DATA:
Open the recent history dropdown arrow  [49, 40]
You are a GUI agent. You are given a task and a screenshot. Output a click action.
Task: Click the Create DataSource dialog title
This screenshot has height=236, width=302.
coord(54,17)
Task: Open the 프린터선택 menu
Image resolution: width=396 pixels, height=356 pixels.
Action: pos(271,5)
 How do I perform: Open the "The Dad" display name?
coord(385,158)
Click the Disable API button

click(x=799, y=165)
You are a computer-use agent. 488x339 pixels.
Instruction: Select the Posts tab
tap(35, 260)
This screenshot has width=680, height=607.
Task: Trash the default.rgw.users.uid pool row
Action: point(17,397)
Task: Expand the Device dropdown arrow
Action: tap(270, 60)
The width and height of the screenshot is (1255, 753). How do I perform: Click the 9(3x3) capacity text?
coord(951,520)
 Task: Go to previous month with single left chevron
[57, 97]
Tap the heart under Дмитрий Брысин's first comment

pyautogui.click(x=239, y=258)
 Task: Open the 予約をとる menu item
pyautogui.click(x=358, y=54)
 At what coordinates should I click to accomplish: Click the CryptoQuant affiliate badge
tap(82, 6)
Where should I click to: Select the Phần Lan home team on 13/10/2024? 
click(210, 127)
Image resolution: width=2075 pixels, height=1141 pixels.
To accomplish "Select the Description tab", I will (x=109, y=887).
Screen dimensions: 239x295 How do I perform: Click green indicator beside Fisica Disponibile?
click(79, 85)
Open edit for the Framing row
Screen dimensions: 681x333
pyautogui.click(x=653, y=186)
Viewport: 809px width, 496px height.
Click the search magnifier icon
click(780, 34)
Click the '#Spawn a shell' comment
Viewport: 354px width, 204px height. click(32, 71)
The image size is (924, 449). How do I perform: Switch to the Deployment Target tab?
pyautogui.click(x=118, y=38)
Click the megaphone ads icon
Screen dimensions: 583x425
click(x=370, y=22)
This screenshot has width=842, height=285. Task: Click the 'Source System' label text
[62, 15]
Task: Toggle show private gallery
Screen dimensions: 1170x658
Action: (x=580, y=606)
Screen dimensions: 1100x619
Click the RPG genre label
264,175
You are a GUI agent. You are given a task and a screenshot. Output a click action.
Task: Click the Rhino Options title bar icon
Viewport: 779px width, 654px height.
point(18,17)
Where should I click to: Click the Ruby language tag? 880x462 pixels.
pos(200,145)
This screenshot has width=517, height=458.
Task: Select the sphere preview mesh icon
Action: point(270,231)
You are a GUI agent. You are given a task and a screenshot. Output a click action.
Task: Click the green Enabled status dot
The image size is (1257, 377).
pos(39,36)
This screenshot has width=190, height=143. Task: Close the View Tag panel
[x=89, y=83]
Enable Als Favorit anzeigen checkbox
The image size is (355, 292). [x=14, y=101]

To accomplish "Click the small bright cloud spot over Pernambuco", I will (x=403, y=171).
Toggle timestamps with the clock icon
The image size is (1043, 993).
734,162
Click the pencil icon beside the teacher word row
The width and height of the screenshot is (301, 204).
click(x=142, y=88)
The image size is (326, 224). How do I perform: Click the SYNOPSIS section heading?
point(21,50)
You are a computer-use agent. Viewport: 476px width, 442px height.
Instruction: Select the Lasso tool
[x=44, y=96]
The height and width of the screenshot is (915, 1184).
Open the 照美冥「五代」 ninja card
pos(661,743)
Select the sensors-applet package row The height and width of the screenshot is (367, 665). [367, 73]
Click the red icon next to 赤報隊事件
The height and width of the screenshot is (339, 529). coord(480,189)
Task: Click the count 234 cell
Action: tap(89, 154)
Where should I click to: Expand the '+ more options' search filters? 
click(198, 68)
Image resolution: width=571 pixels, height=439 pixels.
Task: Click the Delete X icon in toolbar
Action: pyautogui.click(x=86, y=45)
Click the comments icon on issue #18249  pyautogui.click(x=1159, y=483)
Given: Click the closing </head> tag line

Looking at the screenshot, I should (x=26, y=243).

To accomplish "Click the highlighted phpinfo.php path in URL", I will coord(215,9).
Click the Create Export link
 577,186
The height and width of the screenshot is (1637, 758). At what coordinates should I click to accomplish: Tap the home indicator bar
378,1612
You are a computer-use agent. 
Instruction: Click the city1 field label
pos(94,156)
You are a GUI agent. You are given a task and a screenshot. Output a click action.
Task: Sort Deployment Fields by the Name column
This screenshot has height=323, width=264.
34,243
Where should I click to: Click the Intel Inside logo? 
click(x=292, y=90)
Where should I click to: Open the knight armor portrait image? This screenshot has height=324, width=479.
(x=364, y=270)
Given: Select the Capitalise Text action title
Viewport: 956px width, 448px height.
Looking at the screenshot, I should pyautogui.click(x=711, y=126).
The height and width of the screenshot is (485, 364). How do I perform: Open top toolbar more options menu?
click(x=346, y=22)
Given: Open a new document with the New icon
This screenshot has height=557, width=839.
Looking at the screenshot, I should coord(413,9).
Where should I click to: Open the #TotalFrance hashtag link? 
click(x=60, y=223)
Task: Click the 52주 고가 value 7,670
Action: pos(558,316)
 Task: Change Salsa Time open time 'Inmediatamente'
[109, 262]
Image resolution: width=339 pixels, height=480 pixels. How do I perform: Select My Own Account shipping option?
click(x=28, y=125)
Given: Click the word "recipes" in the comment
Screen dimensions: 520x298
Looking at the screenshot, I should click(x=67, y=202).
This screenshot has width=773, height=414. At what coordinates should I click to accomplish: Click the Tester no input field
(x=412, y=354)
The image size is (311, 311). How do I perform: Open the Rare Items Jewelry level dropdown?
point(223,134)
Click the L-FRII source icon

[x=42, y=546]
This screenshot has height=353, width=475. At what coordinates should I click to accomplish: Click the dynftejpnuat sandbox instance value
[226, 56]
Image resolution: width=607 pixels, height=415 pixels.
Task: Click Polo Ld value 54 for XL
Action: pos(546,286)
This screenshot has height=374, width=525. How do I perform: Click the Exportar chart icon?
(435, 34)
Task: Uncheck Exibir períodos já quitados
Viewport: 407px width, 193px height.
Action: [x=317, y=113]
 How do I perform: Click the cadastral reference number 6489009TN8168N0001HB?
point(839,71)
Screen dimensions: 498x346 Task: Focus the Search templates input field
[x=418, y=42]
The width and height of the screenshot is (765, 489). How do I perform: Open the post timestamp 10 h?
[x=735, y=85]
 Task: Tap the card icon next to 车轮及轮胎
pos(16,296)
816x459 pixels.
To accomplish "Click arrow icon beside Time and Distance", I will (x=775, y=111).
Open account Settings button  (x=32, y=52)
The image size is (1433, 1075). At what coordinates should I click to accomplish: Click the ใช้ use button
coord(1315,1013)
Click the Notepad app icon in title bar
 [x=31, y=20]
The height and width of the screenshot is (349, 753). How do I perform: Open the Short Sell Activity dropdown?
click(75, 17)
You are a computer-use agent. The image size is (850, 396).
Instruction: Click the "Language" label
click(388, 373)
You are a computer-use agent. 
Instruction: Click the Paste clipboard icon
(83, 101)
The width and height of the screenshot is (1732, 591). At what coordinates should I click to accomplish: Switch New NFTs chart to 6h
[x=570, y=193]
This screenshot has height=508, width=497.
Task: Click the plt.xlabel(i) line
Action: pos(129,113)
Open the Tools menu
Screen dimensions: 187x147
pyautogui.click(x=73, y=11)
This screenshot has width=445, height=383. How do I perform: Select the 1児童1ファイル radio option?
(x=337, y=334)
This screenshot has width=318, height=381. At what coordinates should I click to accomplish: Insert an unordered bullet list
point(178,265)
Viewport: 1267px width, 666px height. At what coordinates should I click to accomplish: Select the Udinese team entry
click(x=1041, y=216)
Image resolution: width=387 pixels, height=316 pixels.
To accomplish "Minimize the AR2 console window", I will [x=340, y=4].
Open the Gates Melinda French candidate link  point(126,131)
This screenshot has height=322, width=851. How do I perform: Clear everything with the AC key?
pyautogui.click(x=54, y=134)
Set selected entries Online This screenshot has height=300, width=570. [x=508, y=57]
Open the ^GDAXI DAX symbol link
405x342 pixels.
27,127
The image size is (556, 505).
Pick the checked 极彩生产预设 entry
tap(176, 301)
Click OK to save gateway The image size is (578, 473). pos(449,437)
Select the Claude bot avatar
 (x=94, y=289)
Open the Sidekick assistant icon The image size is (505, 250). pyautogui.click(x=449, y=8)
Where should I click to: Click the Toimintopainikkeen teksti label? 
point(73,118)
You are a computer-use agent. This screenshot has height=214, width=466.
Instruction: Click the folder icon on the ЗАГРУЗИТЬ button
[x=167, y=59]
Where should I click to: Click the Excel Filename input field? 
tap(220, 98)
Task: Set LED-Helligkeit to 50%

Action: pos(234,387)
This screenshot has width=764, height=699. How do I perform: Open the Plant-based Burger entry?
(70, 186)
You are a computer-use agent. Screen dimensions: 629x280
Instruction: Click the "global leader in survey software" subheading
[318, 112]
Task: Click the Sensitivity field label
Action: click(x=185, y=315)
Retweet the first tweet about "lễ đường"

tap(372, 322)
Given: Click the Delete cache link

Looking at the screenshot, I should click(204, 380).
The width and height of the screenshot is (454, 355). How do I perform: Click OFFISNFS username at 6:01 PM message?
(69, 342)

ASSIGNMENT:
Your reply must be a single number: the count of lines in the listing that hold "Toggle".

SOLUTION BELOW:
2